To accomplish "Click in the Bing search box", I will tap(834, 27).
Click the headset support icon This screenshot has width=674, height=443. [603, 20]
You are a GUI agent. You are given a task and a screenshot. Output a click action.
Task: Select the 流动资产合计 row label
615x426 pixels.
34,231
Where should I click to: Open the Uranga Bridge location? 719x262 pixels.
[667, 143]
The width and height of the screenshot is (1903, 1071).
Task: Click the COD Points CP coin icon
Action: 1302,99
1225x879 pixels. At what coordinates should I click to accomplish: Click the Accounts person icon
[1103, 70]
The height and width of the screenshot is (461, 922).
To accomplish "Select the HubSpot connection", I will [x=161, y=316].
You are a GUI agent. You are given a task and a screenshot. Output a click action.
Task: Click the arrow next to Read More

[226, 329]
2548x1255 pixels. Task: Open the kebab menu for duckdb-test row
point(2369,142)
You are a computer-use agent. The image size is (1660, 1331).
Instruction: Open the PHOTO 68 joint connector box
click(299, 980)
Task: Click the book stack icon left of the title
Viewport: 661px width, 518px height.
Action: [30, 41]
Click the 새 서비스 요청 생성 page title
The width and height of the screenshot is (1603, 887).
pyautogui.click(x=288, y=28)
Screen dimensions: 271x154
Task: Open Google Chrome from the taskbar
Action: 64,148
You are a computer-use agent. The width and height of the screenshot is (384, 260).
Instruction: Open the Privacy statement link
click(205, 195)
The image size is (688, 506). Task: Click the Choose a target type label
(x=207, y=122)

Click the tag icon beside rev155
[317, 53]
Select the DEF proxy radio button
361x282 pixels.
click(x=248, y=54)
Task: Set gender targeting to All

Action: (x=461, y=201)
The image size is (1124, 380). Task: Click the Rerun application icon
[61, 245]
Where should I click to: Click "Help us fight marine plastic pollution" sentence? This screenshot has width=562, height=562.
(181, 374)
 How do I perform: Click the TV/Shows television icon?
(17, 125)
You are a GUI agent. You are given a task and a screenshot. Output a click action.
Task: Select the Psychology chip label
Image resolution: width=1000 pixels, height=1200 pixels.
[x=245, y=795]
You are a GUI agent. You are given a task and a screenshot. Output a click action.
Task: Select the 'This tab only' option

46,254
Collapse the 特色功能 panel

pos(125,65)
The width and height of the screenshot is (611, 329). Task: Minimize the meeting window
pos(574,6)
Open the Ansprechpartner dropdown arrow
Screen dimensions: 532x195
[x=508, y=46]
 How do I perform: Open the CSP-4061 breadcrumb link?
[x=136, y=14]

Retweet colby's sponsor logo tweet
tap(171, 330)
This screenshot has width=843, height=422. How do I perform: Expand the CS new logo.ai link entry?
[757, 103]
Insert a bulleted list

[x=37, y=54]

## Problem details
Find every line above that contains "Open" with the same capitals and lowercase letters, and copy each of those lines.

## Full output
Where should I click to: Open the Uranga Bridge location? 719x262 pixels.
2548x1255 pixels. Task: Open the kebab menu for duckdb-test row
Instruction: Open the PHOTO 68 joint connector box
Task: Open Google Chrome from the taskbar
Instruction: Open the Privacy statement link
Open the Ansprechpartner dropdown arrow
 How do I perform: Open the CSP-4061 breadcrumb link?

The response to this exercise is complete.